From Harper's Magazine Copyright, 1897,
by Harper & Brothers.

President Mckinley taking the oath of office.

(p. 403) President McKinley travelled extensively during his term of office, spoke many times in nearly every State, and was probably more generally beloved by the people than any of his predecessors. He visited the Pan-American Exposition at Buffalo, in September, 1901, and on the 5th delivered a notable speech, which was admired and commented upon all over the world. The next day, when he was holding a reception in the Temple of Music on the Exposition grounds, he was treacherously shot by an anarchist and wounded so that, in spite of the immediate services of the most skilful surgeons, he died on the 14th. His amiable and dignified character was conspicuous to the last. When he saw the crowd about to kill the assassin on the spot, he exclaimed: "Let no one hurt him!" To the surgeons he said: "I wish you to do whatever in your judgment is best." When his last hour came he was heard softly chanting his favorite hymns—"Nearer, my God, to Thee" and "Abide with me," and his last words were, "It is God's way—His will be done. Good-by all—good-by!" Thus passed away this wonderful man, this model American, worthy of a place in history beside Washington and Lincoln. He had fought like a hero—he had wrought like a genius—he had lived like a patriot—he died like a philosopher.[Back to Contents]

GROVER CLEVELAND[19]
By Clarence Cook
(BORN 1837)

Grover Cleveland.

The history of our country discovers so many instances of men who have risen from humble beginnings to posts of honor and influence by their own energy, industry, and steadiness of purpose, that a fresh illustration, while always sure of sympathy, no longer causes surprise. But one element of interest always remains: the variety of character which makes each new arrival at the goal an illustration of human capacity different from all that have preceded it. As no two men are alike, and as the conditions of life are infinitely various, the outcome of character and disposition, as affected by circumstances, will also be infinitely varied; and the discovery that every human experience puts the possibilities of life in a new light, makes, perhaps, the greatest charm of biography.

The life of Grover Cleveland is one that has appealed by its lessons to a large body of his countrymen, without distinction of party, for the plain reason that he is not removed from the mass of men by the profession of extraordinary faculties. (p. 404) He has no genius, unless we accept Goethe's dictum that genius is only the capacity for hard work; he has no ornamental accomplishments; in social intercourse he does not shine by wit, nor charm by humor, and we have too often to regret that tact seems to have been wanting among his natal gifts. In these respects he is himself one of the "plain people" in whom he seems always to be interested, and whose welfare he has always in view; and as the plain people, fortunately, make up the bulk of the world, the example of one of our own number rising, unaided by friends or fortune, to so high a position, has in it a great encouragement. In spite of political differences, which, after all, are largely fostered by politicians for their own advantage, the people at large are quick to recognize the sterling qualities of honesty, industry, and plain-dealing, and it is by these qualities that Mr.
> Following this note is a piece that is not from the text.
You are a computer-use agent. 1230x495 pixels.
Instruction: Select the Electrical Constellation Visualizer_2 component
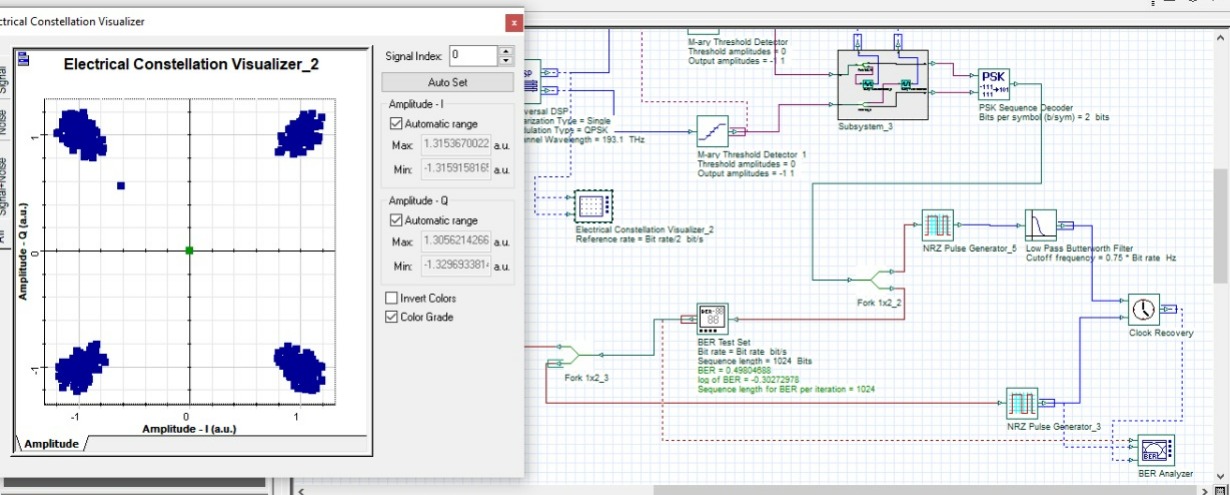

Cleveland's career has been determined.

Although we Americans have—rather ostentatiously, it must be confessed—declared our indifference to ancestry; that

"Our boast is not, that we deduce our birth
From loins enthroned, and rulers of the earth;"

yet we all have an innate conviction that there is something pleasant in knowing that we come of good stock; and indeed it would be strange if we valued that recommendation little for ourselves, as human beings, which we prize so much in the animals that serve us. And so, although it has been left for others to make the discovery, the fact is not without interest that the American branch of the family to which the president belongs, runs back to 1635, when Moses Cleaveland came to Massachusetts from Ipswich, in Suffolk County, England. The spelling Cleaveland is still retained by some of the collateral branches of the family on this side the water, but the form Cleveland was in common use in England, and it was so that John Cleveland, the Royalist poet, wrote the name. It may be said, in passing, that it would not be without interest to discover, if possible, if there were any connection between the family of John Cleveland and that of Grover Cleveland's English ancestors, for the resemblance between the characters of the two men is striking, and as honorable as it is striking. As we read John Cleveland's appeals to Cromwell for freedom and immunity after the death of the king, to whose cause the poet had so devotedly adhered until that cause was hopelessly lost, we seem to hear the prophecy of that boldness, that honesty fearless of consequences, that refusal to withdraw or apologize for sentiments honestly held and openly maintained, which are so characteristic of one who may easily be an offshoot of that vigorous stem.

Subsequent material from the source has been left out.